Document passage:

It looked like a segment of “Bare Essence” the other night when some of the nation’s top fragrance manufacturers and retailers met with some of the nation’s top glamour symbols on stage at New York’s Lincoln Center. The event was the 13th annual Fragrance Foundation Awards ceremonies, at which Linda Evans, John Forsythe, Morgan Fairchild, Robert Stack and O. J. Simpson were presenters. But perhaps the most dynamic duo of all at the podium were two non-show business females who exemplify the new breed of executive women now reaching corporate heights. Kitty D’Alessio, president of Chanel, presented Judi Hofer, president and chief executive officer of the May Co. stores, with the fragrance retailer of the year award. Hofer’s May Co. organization won over all other department stores nationwide as most creative fragrance retailer of the year.

Boy George wouldn’t reveal exactly what his birthday suit will be. But he did say that guests at his 24th birthday party--given by gossip writer R. Couri Hay in his New York town house tonight--have been asked to come dressed in “black or naked.” George told Listen: “We wanted to make it simple for everybody.”

Check your understanding:
**1.** In the celebrity news column, who presented Judi Hofer with the fragrance retailer of the year award?
**2.** Extend the celebrity news column about the fragrance awards and Boy George's party with a few more sentences, picking up after its last line.

Records provided:
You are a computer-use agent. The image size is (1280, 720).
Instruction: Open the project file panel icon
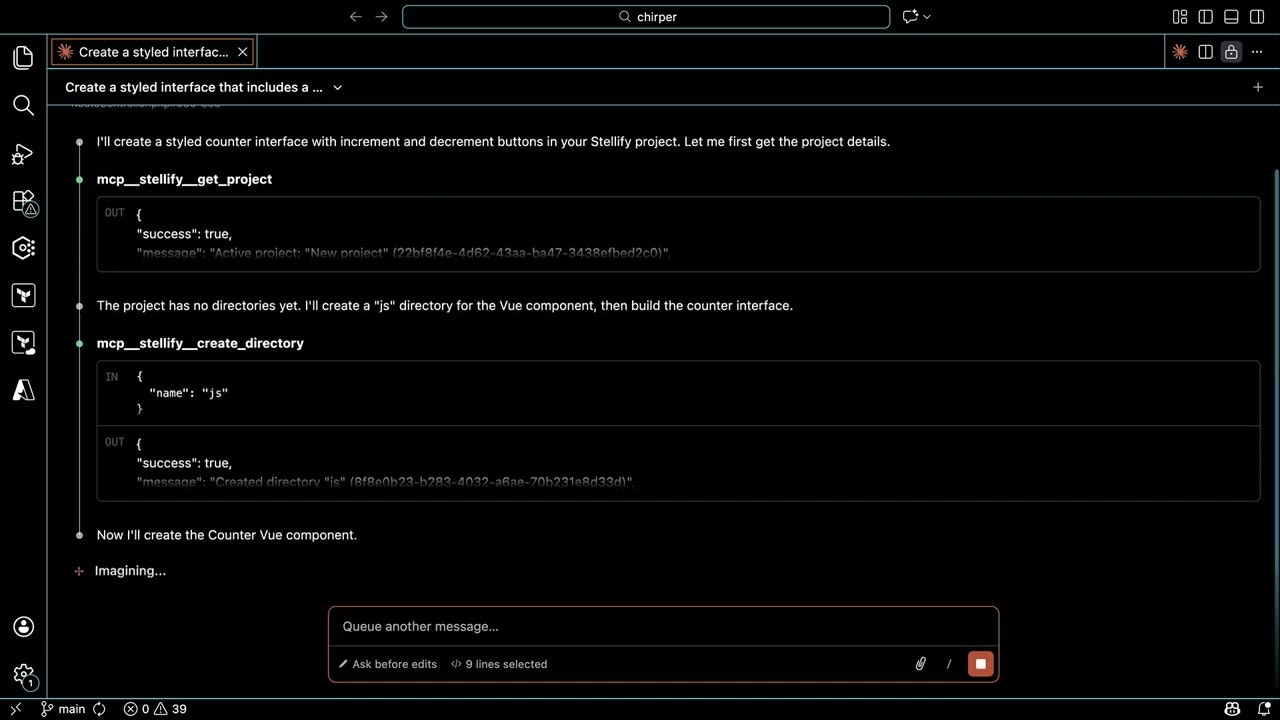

--

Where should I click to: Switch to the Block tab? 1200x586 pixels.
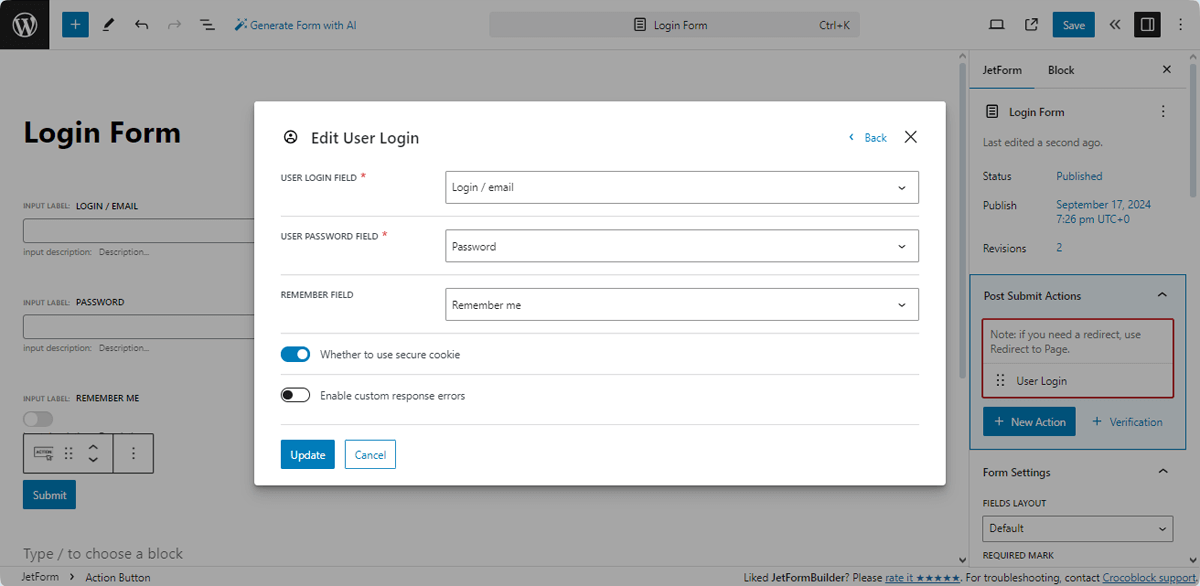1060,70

Response list:
**1.** Kitty D’Alessio, president of Chanel.

**2.**
Olympic star Mary Lou Retton, you may recall, vaulted into celebrity last summer. So what’s doing this summer for the gold-medal gymnast? She’s being featured in the J. C. Penney back-to-school clothing ads and in the fall/winter catalogue modeling clothes from . . . (drum roll, please) . . . the Mary Lou Retton Collection by Dobie from Cluett, which will be introduced in J. C. Penney stores by the end of the month. The line, available in girls sizes 4 to 14 and priced from $8 to $23, includes stirrup pants, leotards, jogging suits and other styles reminiscent of Retton’s favorite sport. Will Retton make any personal appearances on behalf of her collection? J. C. Penney’s Jeanne Leonard doubts it. “Her schedule is just incredible,” Leonard says.

We do not want to get on Sugar Ray Leonard’s hit list. So we’ll refrain from our usual silly comments and simply tell you that the debonair Olympic medalist and world welterweight champ will probably look like a knockout in the new black-and-white linen summer wardrobe that he purchased from Rick Pallack’s shop in Sherman Oaks. Pallack reports that the famed boxer bought black and white linen slacks, black and white linen shirts, cream linen and black linen double-breasted suits and a black linen tuxedo with a short Spencer jacket.